Ascribe to the Lord the glory of his name; worship the Lord in holy splendor.
—Psalm 29:1–2
Beyond Two Men and a Bird
Once a year we Christians find ourselves gathered to celebrate explicitly what we mostly take for granted the rest of the year: the identity of God as the three-in-one, Father, Son and Holy Spirit, or, as we say, the “Holy Trinity.” I’ve sometimes used this occasion to focus on how this day is far more than an opportunity to hack away at the mystery of God’s triunity, using tried and true analogies like the three-fold character of water (liquid, ice and steam), three forms but at the same time chemically one substance, H2O. I’ve made fun of traditionally hyper-orthodox accounts that insist on “Father, Son and Holy Spirit” as the formal “name” of God, an almost magical kind of incantation that some insist be used invariably as the words into which we must be baptized (ignoring examples of baptism into the simple name of Jesus). I personally prefer and utilize the so-called “trinitarian formula” in baptism but regret the inference that only these exact words used in “naming God” somehow validate the washing.

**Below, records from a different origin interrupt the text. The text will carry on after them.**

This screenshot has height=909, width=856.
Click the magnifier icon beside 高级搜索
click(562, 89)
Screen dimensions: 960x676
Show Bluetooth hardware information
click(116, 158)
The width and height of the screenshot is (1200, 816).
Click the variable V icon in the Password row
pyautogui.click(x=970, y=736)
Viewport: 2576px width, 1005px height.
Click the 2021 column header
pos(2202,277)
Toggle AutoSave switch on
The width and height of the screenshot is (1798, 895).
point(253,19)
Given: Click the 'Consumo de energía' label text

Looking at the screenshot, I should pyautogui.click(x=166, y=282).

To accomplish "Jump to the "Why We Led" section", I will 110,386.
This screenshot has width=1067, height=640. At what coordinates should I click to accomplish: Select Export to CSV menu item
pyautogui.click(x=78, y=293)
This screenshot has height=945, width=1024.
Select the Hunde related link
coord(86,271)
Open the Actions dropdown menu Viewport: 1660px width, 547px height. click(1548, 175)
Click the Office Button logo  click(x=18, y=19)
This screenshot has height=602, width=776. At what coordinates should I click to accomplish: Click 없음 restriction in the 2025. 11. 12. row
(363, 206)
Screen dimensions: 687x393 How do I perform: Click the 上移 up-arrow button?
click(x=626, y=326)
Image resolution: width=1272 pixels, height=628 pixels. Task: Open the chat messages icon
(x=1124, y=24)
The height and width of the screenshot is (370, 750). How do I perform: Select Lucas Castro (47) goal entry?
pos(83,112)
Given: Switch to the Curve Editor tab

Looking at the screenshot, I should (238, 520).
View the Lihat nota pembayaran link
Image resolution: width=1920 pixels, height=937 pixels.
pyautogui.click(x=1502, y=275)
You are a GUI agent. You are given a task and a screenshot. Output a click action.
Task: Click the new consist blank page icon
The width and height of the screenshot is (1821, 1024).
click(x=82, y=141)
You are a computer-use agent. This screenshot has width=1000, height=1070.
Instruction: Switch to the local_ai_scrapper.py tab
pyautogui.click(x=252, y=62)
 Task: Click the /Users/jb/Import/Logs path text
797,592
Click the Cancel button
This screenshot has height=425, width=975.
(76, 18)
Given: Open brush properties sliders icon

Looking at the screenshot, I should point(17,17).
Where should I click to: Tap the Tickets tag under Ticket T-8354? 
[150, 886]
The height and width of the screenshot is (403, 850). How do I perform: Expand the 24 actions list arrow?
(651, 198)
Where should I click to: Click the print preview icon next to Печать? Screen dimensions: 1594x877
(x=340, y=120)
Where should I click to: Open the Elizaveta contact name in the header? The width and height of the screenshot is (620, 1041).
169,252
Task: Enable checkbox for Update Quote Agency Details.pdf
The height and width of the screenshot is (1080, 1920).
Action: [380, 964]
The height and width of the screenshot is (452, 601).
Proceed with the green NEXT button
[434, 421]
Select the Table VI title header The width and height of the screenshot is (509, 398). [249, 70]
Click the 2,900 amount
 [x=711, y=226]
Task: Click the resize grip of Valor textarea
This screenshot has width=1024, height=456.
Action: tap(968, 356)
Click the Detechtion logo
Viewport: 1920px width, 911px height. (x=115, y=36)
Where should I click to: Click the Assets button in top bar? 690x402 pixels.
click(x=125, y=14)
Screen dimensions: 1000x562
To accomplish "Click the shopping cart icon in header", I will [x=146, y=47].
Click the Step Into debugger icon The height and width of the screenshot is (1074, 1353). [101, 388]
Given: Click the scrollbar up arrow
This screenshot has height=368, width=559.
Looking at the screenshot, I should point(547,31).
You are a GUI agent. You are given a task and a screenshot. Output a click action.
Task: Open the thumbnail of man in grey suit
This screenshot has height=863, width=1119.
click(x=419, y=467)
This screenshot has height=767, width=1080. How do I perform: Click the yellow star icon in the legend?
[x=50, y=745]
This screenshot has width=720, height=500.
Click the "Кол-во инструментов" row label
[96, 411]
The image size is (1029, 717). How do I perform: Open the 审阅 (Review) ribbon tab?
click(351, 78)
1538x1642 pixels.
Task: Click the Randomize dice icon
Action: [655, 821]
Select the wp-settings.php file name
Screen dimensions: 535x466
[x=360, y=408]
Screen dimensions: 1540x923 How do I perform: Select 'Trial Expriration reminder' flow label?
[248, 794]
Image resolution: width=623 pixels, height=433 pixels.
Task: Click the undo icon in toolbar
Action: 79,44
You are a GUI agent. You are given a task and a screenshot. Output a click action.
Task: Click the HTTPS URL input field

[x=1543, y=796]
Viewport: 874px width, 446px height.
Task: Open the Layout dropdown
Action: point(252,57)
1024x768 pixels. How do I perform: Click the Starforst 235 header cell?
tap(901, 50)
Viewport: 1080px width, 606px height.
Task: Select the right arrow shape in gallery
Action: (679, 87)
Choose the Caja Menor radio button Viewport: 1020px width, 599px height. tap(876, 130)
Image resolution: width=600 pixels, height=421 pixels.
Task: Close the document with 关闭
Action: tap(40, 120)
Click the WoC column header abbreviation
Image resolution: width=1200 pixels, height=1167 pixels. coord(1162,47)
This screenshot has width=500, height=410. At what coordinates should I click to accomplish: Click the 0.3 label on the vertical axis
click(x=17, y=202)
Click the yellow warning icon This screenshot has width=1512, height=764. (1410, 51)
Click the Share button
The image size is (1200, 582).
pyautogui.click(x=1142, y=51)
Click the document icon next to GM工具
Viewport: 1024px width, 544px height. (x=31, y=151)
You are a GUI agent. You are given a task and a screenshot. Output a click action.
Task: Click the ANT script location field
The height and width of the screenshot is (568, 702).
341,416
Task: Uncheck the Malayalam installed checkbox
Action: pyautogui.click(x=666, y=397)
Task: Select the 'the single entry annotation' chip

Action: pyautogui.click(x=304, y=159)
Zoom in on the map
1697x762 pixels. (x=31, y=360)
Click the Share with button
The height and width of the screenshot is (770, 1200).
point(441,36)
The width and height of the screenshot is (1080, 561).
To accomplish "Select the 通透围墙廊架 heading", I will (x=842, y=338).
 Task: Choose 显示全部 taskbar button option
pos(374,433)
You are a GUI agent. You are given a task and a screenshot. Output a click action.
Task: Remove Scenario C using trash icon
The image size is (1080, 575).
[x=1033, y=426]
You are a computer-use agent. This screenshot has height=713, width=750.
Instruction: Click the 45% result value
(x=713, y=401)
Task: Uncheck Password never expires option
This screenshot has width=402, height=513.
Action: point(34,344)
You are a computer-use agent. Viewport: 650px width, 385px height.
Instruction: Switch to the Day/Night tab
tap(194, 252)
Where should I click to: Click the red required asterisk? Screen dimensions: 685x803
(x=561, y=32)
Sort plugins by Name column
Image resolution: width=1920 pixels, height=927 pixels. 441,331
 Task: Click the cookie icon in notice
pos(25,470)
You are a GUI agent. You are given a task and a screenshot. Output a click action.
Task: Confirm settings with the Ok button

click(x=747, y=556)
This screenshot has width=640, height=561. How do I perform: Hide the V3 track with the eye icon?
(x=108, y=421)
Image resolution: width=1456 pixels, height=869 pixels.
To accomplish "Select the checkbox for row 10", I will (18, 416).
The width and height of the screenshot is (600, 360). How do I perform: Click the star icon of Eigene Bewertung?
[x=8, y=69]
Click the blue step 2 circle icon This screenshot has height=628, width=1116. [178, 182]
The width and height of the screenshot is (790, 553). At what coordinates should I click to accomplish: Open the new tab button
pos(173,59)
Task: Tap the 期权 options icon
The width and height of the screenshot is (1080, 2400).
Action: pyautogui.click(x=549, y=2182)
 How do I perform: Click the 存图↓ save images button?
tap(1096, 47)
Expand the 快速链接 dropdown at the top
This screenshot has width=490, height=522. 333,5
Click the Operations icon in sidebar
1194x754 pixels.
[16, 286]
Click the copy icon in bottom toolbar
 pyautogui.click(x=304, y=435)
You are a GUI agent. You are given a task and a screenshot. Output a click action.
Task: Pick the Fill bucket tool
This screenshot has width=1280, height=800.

This has led me to often take up the neuralgic issue of God-language as a fitting topic, insisting that the Holy Trinity is something more than the patriarchal “two men and a bird” straightjacket that some insist upon, as though “Father, Son and Holy Spirit” is a name for God like all other names, implying that the Holy Trinity is a name just like mine with a corresponding social security number and driver’s license as well. For me this is a critical blinding of ourselves to God’s utter refusal to take a “name” in the revelation to Moses in the burning bush when the God of Abraham, Isaac and Jacob “revealed” godself to Moses. In effect, to Moses’ pleading for a name by which to be able to identify the voice to the folks back in Egyptian slavery, God took the anti-name of “YHWH,” saying, in effect, call me “I AM WHO I AM,” or as some translate, “I’LL BE WHO I’LL BE.” From the burning bush the voice of God declares its independence from all conventional naming, wherein knowing someone’s name was thought to give one power over the other. And so, with scripture itself, Holy Trinity Sunday should be a day when we revel in the three-in-oneness of God that obliterates our efforts to name and thereby confine God to our naming but also encourages the disciplined use of our imaginations in discovering apt metaphors and images in describing God in relationship to us humans whom God has invited to be “created co-creators,” as Philip Hefner has suggested.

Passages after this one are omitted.